Una boccata d'ossigeno, questa, che arriva a ridosso della scadenza e che di fatto scongiura il caos annunciato, evitando che milioni di cittadini si riversassero negli sportelli comunali nel tentativo di ottenere la nuova Carta d'Identità Elettronica, la CIE, entro la fatidica data del 3 agosto 2026.
La svolta del governo e la validità del documento
L'esecutivo, consapevole del sovraccarico di lavoro che avrebbe investito le anagrafi di tutta Italia, ha dunque optato per una soluzione tampone che, se da un lato non cancella l'obbligo di dotarsi della nuova carta elettronica, dall'altro concede un margine di manovra decisivo.
Per i possessori della CIC, la carta d'identità cartacea, non vige più l'urgenza di un ricambio immediato; il loro documento, infatti, continuerà a essere riconosciuto come valido fino all'effettiva scadenza, in deroga alla normativa europea che ne avrebbe decretato la decadenza forzata a partire dal 3 agosto per tutte le attività, compreso l'espatrio e l'identificazione all'interno dell'Unione.
Di fatto, il governo Meloni ha scelto di privilegiare l'aspetto pratico e la continuità del servizio rispetto a una transizione forzata, rimandando al momento della naturale scadenza l'obbligo di sostituzione con la CIE.
Le iniziative per il rilascio della Cie
Nonostante questo dietrofront, l'invito a munirsi della nuova carta elettronica rimane valido, tant'è che per agevolare il passaggio sono state previste giornate di "open day" a livello nazionale, anche se ogni comune ha organizzato la cosa in maniera autonoma. Un esempio su tutti: a Rieti, proprio per andare incontro ai cittadini che ancora possiedono il vecchio formato, il Comune ha organizzato un open day per il weekend del 20 e 21 giugno, garantendo la priorità proprio ai possessori della CIC.

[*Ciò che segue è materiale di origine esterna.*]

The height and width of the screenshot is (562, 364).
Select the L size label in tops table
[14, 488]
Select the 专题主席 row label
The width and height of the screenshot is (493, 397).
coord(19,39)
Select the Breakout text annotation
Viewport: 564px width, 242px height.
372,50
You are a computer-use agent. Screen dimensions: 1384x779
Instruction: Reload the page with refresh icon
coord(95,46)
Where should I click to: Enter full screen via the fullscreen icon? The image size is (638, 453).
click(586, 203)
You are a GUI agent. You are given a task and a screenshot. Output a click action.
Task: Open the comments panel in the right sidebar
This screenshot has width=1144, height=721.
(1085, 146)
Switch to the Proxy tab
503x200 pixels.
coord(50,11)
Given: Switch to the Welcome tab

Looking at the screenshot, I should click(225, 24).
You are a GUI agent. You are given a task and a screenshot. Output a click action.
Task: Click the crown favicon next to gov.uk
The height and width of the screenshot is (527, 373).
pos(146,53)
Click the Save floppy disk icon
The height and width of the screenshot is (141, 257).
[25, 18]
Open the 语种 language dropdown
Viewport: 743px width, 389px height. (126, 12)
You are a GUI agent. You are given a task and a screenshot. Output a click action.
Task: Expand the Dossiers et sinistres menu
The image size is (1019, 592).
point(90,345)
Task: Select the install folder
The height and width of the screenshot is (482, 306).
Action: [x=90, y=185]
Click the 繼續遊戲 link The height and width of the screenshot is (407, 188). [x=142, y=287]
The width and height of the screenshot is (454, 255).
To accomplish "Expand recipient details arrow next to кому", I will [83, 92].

L'invito è esteso a tutti coloro che vogliono sostituire volontariamente il documento cartaceo, ma la pressione sugli sportelli si è inevitabilmente attenuata dopo l'annuncio della proroga, che ha trasformato un adempimento urgente in una pratica da programmare con più calma.
Le procedure e le modalità di accesso
Per chi volesse comunque procedere al rilascio della CIE, occorre ricordare che le modalità sono generalmente legate alla prenotazione online sul sito del Ministero dell'Interno, anche se esistono differenze sostanziali a seconda del comune di residenza.
A Roma, ad esempio, sono stati attivati punti di rilascio straordinari, come gli ex PIT e lo sportello di via Petroselli, ma l'accesso per gli open day richiede comunque di fissare un appuntamento, munendosi del vecchio documento, di una fototessera e di una carta di pagamento elettronico per il pagamento dei diritti di segreteria.
L'operazione di rinnovo, insomma, sebbene non più così incalzante dal punto di vista temporale, richiede comunque un minimo di organizzazione per evitare di incorrere in lungaggini burocratiche che, fino a pochi giorni fa, sembravano inevitabili per milioni di italiani.